1. A method for determining a sensor value of a sensor, the method comprising the steps:

supplying a first electrical supply voltage to the sensor,

detecting a first electrical resistance of the sensor when being supplied with the first electrical supply voltage,

supplying a second electrical supply voltage to the sensor, the second electrical supply voltage being different from the first electrical supply voltage,

detecting a second electrical resistance of the sensor when being supplied with the second electrical supply voltage, and

automatically determining the sensor value depending on the first electrical supply voltage, the second electrical supply voltage, the first electrical resistance, and the second electrical resistance.

2. The method according to claim 1, wherein the sensor comprises a strain gauge sensor.

3. The method according to claim 2, further comprising: wherein determining the sensor value comprises determining a temperature compensated strain gauge value depending on the first characteristic dependency, the second characteristic dependency, the first electrical resistance and the second electrical resistance.

providing a first characteristic dependency, the first characteristic dependency indicating a resistance of the strain gauge sensor versus temperature and strain at the first electrical supply voltage, and

providing a second characteristic dependency, the second characteristic dependency indicating a resistance of the strain gauge sensor versus temperature and strain at the second electrical supply voltage,

4. The method according to claim 1, wherein the sensor comprises a semiconductor material.

5. The method according to claim 1, wherein the sensor comprises indium tin oxide.

6. The method according to claim 1, wherein the sensor comprises an n-type semiconductor material.
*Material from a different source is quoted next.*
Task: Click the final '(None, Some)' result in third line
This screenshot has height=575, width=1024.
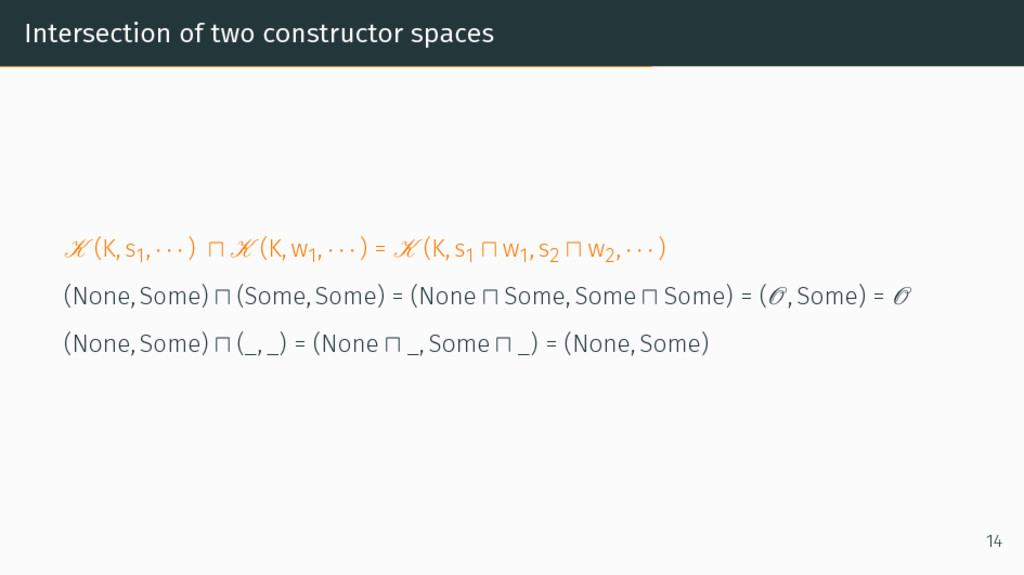Action: [x=636, y=344]
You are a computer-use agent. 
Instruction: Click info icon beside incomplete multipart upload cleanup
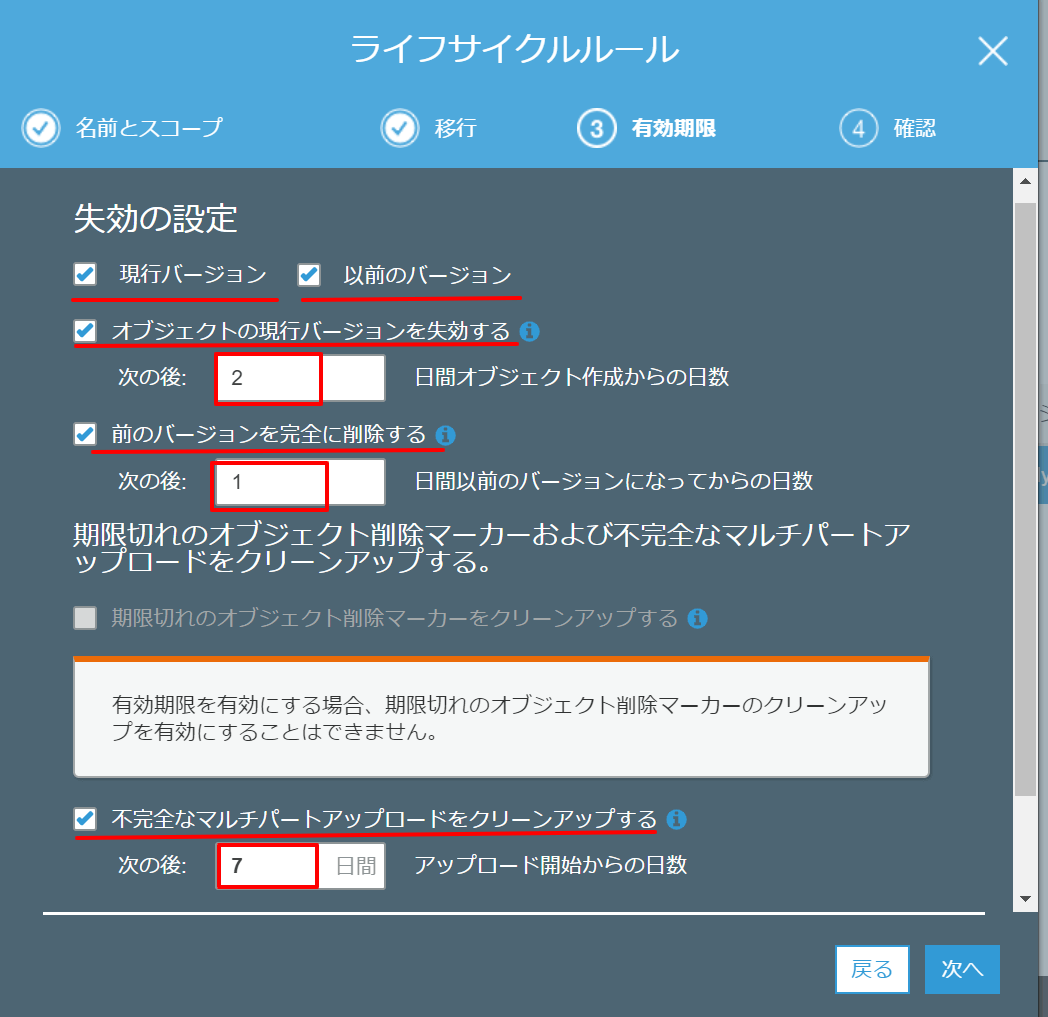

7. A sensor system, comprising:

a sensor, and

a processing unit coupled to the sensor, the processing unit being configured to supply a first electrical supply voltage to the sensor, to detect a first electrical resistance of the sensor when the first electrical supply voltage is supplied to the sensor, to supply a second electrical supply voltage different from the first electrical supply voltage to the sensor, to detect a second electrical resistance of the sensor when the second electrical supply voltage is supplied to the sensor, and to determine a sensor value depending on the first electrical supply voltage, the second electrical supply voltage, the first electrical resistance, and the second electrical resistance.

8. The sensor system according to claim 7, wherein the processing unit comprises a Wheatstone bridge, wherein the sensor is arranged in a leg of the Wheatstone bridge, wherein the processing unit is configured to supply a first reference voltage to the Wheatstone bridge to supply the first electrical supply voltage to the sensor, and to supply a second reference voltage to the Wheatstone bridge to supply the second electrical supply voltage to the sensor.

9. The sensor system according to claim 7, wherein the system is configured to perform the method according to any one of claims 1-6.

10. A touch sensitive user interface, comprising:

the sensor system according to claim 7, and

a carrier plate for being touched or pressed by a user as a user input, wherein the sensor comprises a strain gauge sensor arranged on the carrier plate.

11. A mobile device, comprising the touch sensitive user interface according to claim 10.

12. The mobile device according to claim 11, further comprising a display for outputting information to the user, wherein the carrier plate comprises a transparent material and is arranged on top of the display.

13. The mobile device according to claim 11, wherein the mobile device comprises at least one mobile device of a group consisting of a mobile phone, a personal digital assistant, a mobile music player, a mobile computer, and a mobile navigation system.